The required output is the lines from the one with "Task: Click the location arrow compass button" through the end of the data, repeated verbatim, with no pictures included.

» **DATA PROVIDED**:
__________________________________________________

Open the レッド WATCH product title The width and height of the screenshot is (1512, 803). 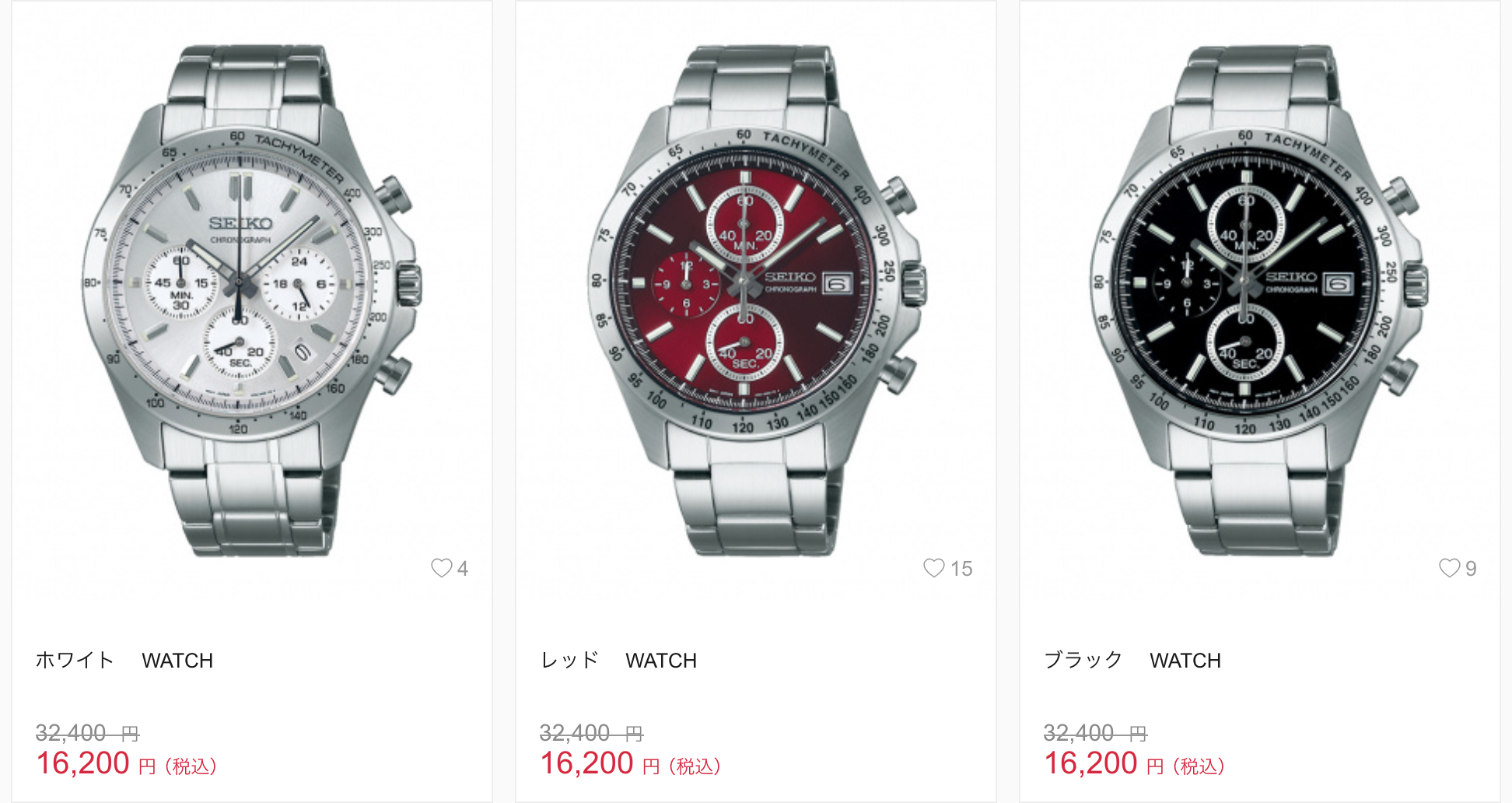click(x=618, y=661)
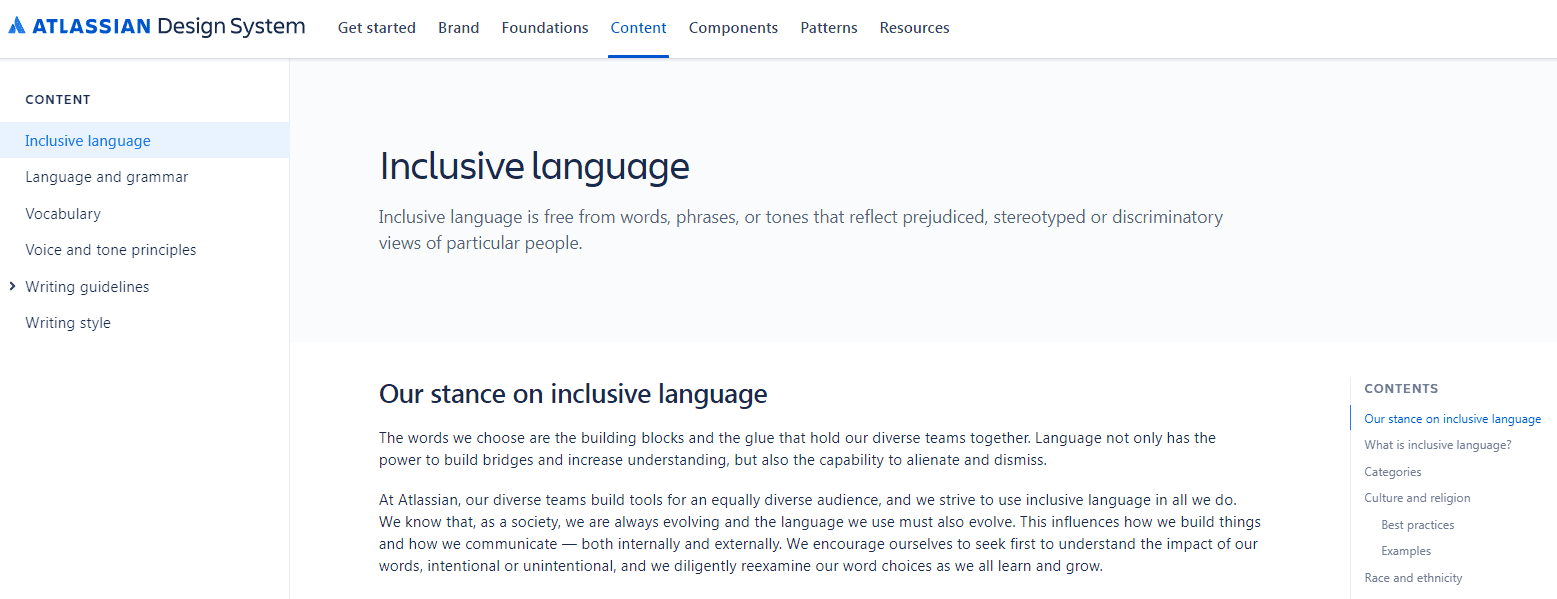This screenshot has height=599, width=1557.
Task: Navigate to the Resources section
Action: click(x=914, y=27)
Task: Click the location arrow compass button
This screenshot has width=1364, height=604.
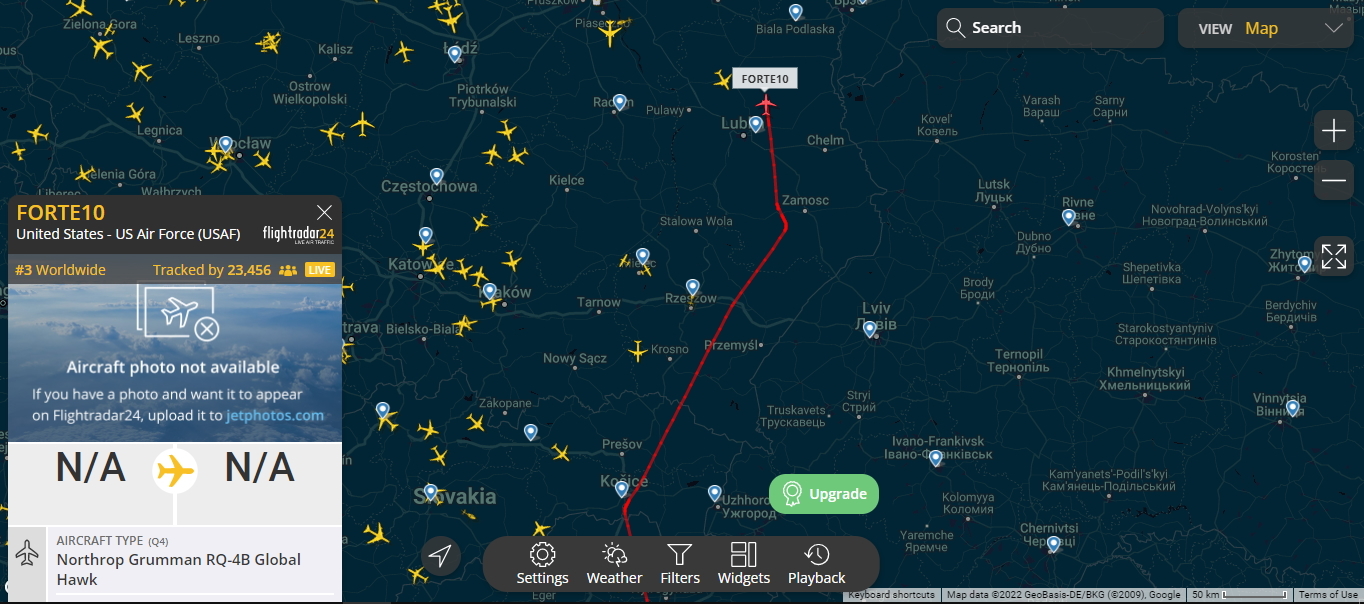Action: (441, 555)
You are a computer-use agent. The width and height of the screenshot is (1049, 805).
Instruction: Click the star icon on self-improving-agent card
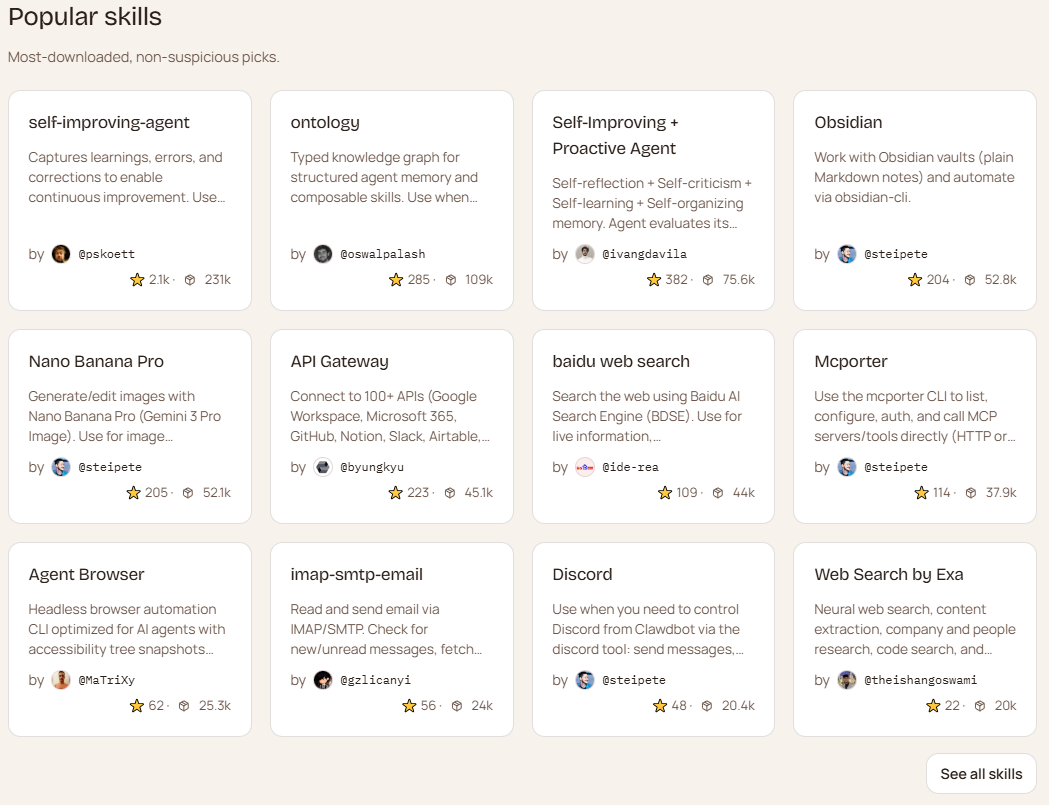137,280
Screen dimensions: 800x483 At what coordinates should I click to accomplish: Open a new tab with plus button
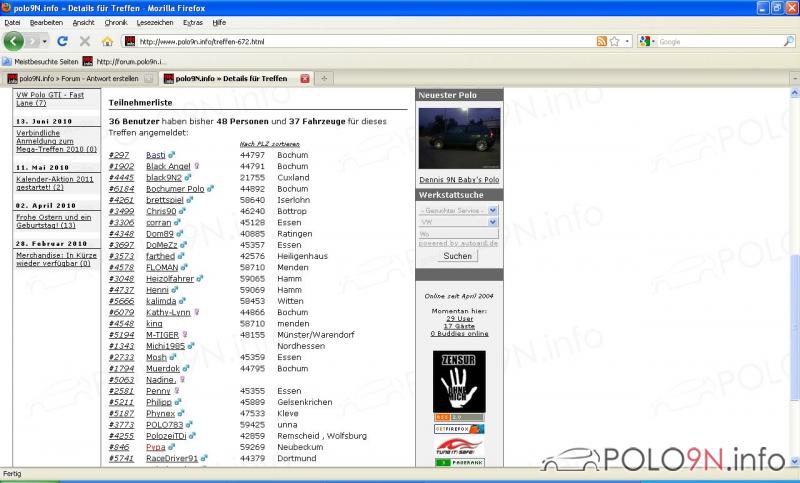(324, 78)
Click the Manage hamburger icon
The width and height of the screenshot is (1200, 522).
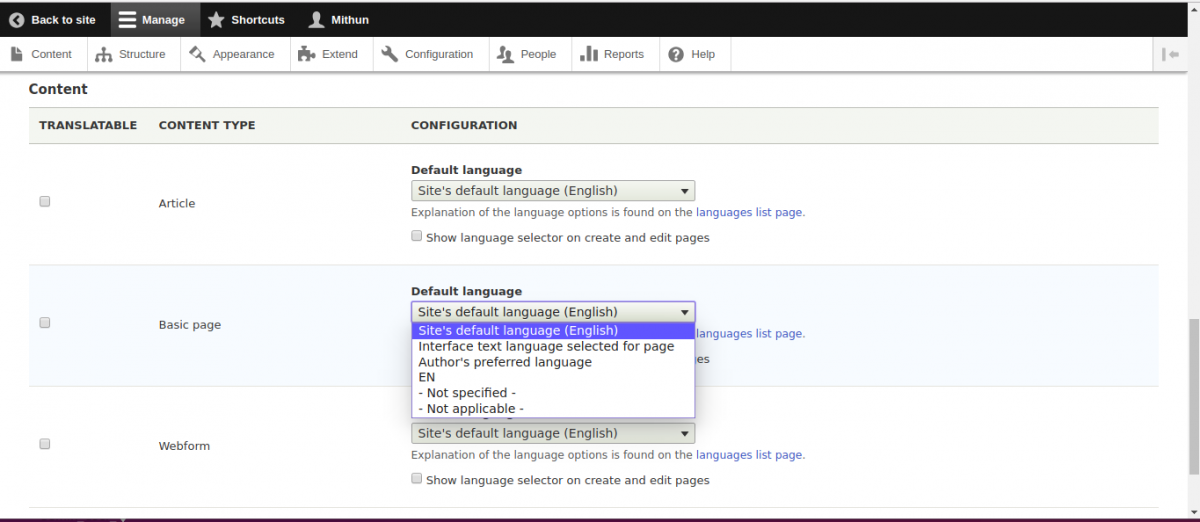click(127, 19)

__________________________________________________

» **ANSWER SPACE**:
Task: Click the location arrow compass button
This screenshot has width=1364, height=604.
Action: (441, 555)
You are a computer-use agent. The width and height of the screenshot is (1049, 805).
Instruction: Click the star icon on self-improving-agent card
137,280
Screen dimensions: 800x483 At what coordinates should I click to accomplish: Open a new tab with plus button
(324, 78)
Click the Manage hamburger icon
The width and height of the screenshot is (1200, 522).
click(127, 19)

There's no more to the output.